Supply chain challenges

As Lydon notes, the modular business is a “different beast” to the other two business lines. “Being a start-up using a lot of the suppliers who supply to our other companies brings its own challenges. We do need to bring the supply chain with us so they understand the journey we’re on. Typically in construction, supply involves just-in-time deliveries and materials being drip-fed throughout the duration of the project. However, in an offsite situation, all the plant is onsite and materials are mostly needed upfront and a good bit in advance of a project rising out of the ground.”

“Price increases are a real challenge at the moment,” adds McConnell. “We do our best to find suppliers who will hold rates for the next six months, or at least project by project. In the modular space, this doesn’t affect our clients as much as we do an awful lot of bulk buying.”

“In recent months, there have been two shutdowns, Brexit and then the Suez Canal was blocked off to top it all off. You couldn’t have a more perfect storm than that for a supply chain. We don’t expect prices to drop to any significant level any time soon, but we do expect them to tail off,” says Lydon.

People management

At present around 120 people are employed at the LMC Modular factory while LMC mep Ltd and LMC FM both have a workforce of around 100 people each.

The Managing Directors used the downtime during the pandemic to evaluate their management teams and add strength and depth to them. “In FM, three of our senior managers became directors and they will now bring that company forward under their own steam.

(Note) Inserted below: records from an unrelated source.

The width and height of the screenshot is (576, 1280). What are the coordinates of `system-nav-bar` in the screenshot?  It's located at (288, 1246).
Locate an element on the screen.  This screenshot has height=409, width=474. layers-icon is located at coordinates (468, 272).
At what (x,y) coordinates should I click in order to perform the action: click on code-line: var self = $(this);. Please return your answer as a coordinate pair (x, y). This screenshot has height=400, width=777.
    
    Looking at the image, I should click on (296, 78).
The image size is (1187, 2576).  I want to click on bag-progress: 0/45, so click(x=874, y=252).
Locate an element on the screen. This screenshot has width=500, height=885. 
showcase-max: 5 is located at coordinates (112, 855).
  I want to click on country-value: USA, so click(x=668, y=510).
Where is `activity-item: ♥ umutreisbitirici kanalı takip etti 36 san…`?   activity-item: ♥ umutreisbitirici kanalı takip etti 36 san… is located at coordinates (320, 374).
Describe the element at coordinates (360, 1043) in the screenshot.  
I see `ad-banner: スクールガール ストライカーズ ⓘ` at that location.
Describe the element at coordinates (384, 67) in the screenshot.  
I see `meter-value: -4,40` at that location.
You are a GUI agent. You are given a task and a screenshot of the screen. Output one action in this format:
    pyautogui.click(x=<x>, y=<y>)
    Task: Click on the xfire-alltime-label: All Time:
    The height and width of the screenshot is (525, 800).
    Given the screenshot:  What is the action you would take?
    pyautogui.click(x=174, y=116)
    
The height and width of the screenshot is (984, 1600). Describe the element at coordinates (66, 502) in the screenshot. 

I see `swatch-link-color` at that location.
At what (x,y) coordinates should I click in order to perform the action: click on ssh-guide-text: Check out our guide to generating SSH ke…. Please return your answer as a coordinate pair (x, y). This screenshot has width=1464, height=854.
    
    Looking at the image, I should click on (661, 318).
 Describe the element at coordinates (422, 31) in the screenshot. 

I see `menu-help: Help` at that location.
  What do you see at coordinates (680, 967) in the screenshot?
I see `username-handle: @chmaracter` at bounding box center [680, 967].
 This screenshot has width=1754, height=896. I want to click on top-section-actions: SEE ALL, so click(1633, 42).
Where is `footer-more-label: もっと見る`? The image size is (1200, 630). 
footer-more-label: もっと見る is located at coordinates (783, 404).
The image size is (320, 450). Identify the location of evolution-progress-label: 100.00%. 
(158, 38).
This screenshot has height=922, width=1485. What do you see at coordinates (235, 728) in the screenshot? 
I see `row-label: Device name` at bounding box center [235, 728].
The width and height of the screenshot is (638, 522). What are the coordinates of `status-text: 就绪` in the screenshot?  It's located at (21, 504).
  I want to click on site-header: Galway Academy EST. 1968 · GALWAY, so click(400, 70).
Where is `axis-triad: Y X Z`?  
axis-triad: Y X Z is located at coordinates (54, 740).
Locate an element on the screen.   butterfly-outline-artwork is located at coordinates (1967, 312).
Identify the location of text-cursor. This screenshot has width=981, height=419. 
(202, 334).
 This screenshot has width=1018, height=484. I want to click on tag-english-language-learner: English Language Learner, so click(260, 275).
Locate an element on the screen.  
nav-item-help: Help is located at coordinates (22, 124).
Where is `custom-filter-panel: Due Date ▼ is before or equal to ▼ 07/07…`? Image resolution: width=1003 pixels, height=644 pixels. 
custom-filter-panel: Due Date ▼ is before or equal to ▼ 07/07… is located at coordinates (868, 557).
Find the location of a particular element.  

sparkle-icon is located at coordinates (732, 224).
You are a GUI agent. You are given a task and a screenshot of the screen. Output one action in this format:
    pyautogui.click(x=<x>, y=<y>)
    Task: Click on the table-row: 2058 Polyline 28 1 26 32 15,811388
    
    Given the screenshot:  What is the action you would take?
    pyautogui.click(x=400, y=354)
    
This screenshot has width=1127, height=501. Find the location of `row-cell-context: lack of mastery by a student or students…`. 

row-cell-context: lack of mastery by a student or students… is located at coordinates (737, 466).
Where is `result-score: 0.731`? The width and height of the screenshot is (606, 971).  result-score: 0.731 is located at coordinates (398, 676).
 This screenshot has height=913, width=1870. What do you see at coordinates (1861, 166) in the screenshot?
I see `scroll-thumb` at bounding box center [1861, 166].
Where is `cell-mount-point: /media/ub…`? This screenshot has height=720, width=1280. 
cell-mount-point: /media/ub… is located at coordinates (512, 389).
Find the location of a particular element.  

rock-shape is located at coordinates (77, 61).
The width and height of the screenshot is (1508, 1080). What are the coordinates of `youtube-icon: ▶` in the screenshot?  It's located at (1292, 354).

In mep, we have appointed a new associate director and a number of project managers and promoted one associate director to be member of the board,” says Lydon.

“We have made quite a number of changes at LMC Modular in an effort to steady the ship after very rapid growth and make sure the management team is strong and ready for the next phase of growth. We will continue to expand the team from the trades right through BIM, design teams and quality teams and have appointed a new operations manager and financial controller.”

Health and safety has always been at the forefront for LMC Group and Lydon and McConnell continually look at ways to improve conditions for its people. “When the pandemic hit, it was a lot easier to adapt the modular business to adhere to public health guidelines as it is all under one roof in the factory. Across the group, we were able to jump in with health and safety teams and put processes and procedures in place that kept all of our staff safe,” says McConnell.

“After the Christmas break, we carried out antigen testing for the entire staff so we knew we were starting back with a clean bill of health. We had introduced social distancing within a week of becoming aware of COVID-19 in 2020. To date, we haven’t recorded a single COVID-19 case, which is testament to our health and safety teams.”

Lydon and McConnell are excited about the current direction of LMC group and in particular LMC Modular:  “With the move to a 160,000 sq.ft. manufacturing facility, huge investment in R&D, continual product innovation, and imminent NSAI certification for 3D volumetric construction, the future looks very bright,” they say.